Segment Start: PROVIDED DATA

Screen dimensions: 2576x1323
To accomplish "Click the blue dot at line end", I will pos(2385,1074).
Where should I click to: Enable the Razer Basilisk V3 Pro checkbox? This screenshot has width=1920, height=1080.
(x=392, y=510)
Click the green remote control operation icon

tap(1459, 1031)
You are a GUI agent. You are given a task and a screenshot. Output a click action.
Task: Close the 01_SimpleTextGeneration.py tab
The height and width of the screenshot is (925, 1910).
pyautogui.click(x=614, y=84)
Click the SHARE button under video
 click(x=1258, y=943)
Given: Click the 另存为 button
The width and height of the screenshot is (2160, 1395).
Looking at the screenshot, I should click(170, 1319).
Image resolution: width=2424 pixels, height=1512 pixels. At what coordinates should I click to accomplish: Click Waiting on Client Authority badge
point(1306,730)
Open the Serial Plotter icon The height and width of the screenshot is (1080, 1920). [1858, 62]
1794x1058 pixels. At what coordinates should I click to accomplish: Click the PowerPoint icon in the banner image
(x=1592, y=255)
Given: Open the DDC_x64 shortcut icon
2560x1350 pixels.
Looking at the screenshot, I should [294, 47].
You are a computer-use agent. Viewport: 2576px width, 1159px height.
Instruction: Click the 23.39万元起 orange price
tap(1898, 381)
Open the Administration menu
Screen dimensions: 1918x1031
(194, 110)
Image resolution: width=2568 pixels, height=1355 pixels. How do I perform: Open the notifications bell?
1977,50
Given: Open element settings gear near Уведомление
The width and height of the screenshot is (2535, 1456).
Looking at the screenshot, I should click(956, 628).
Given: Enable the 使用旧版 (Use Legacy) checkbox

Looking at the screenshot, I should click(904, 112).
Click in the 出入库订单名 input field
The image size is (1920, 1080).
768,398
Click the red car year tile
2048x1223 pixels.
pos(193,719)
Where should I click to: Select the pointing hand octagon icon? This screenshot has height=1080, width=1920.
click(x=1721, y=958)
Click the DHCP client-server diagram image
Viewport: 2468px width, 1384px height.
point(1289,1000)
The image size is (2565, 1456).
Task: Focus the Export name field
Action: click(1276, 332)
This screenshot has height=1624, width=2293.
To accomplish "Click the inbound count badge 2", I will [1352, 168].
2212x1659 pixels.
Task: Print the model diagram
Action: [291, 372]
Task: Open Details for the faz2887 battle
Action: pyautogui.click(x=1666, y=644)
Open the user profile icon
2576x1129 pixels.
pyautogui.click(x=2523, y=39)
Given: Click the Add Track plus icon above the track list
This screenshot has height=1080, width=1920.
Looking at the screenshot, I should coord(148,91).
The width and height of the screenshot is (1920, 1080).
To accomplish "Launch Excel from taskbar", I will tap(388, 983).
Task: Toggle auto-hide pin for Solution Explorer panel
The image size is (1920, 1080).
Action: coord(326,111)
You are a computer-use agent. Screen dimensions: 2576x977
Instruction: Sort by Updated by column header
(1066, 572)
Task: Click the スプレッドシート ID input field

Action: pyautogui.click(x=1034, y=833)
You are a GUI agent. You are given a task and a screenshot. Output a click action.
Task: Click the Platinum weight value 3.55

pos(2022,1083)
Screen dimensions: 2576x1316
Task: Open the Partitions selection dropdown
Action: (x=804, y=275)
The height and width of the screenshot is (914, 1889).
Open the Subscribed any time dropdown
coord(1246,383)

Segment End: PROVIDED DATA

● ASSIGNMENT
Every record above is to be written out exactly.

● WRITTEN RESPONSE
Screen dimensions: 2576x1323
To accomplish "Click the blue dot at line end", I will pos(2385,1074).
Where should I click to: Enable the Razer Basilisk V3 Pro checkbox? This screenshot has width=1920, height=1080.
(x=392, y=510)
Click the green remote control operation icon

tap(1459, 1031)
You are a GUI agent. You are given a task and a screenshot. Output a click action.
Task: Close the 01_SimpleTextGeneration.py tab
The height and width of the screenshot is (925, 1910).
pyautogui.click(x=614, y=84)
Click the SHARE button under video
 click(x=1258, y=943)
Given: Click the 另存为 button
The width and height of the screenshot is (2160, 1395).
Looking at the screenshot, I should click(170, 1319).
Image resolution: width=2424 pixels, height=1512 pixels. At what coordinates should I click to accomplish: Click Waiting on Client Authority badge
point(1306,730)
Open the Serial Plotter icon The height and width of the screenshot is (1080, 1920). [1858, 62]
1794x1058 pixels. At what coordinates should I click to accomplish: Click the PowerPoint icon in the banner image
(x=1592, y=255)
Given: Open the DDC_x64 shortcut icon
2560x1350 pixels.
Looking at the screenshot, I should [294, 47].
You are a computer-use agent. Viewport: 2576px width, 1159px height.
Instruction: Click the 23.39万元起 orange price
tap(1898, 381)
Open the Administration menu
Screen dimensions: 1918x1031
(194, 110)
Image resolution: width=2568 pixels, height=1355 pixels. How do I perform: Open the notifications bell?
1977,50
Given: Open element settings gear near Уведомление
The width and height of the screenshot is (2535, 1456).
Looking at the screenshot, I should click(956, 628).
Given: Enable the 使用旧版 (Use Legacy) checkbox

Looking at the screenshot, I should click(904, 112).
Click in the 出入库订单名 input field
The image size is (1920, 1080).
768,398
Click the red car year tile
2048x1223 pixels.
pos(193,719)
Where should I click to: Select the pointing hand octagon icon? This screenshot has height=1080, width=1920.
click(x=1721, y=958)
Click the DHCP client-server diagram image
Viewport: 2468px width, 1384px height.
point(1289,1000)
The image size is (2565, 1456).
Task: Focus the Export name field
Action: click(1276, 332)
This screenshot has height=1624, width=2293.
To accomplish "Click the inbound count badge 2", I will [1352, 168].
2212x1659 pixels.
Task: Print the model diagram
Action: [291, 372]
Task: Open Details for the faz2887 battle
Action: pyautogui.click(x=1666, y=644)
Open the user profile icon
2576x1129 pixels.
pyautogui.click(x=2523, y=39)
Given: Click the Add Track plus icon above the track list
This screenshot has height=1080, width=1920.
Looking at the screenshot, I should coord(148,91).
The width and height of the screenshot is (1920, 1080).
To accomplish "Launch Excel from taskbar", I will tap(388, 983).
Task: Toggle auto-hide pin for Solution Explorer panel
The image size is (1920, 1080).
Action: coord(326,111)
You are a computer-use agent. Screen dimensions: 2576x977
Instruction: Sort by Updated by column header
(1066, 572)
Task: Click the スプレッドシート ID input field

Action: pyautogui.click(x=1034, y=833)
You are a GUI agent. You are given a task and a screenshot. Output a click action.
Task: Click the Platinum weight value 3.55

pos(2022,1083)
Screen dimensions: 2576x1316
Task: Open the Partitions selection dropdown
Action: (x=804, y=275)
The height and width of the screenshot is (914, 1889).
Open the Subscribed any time dropdown
coord(1246,383)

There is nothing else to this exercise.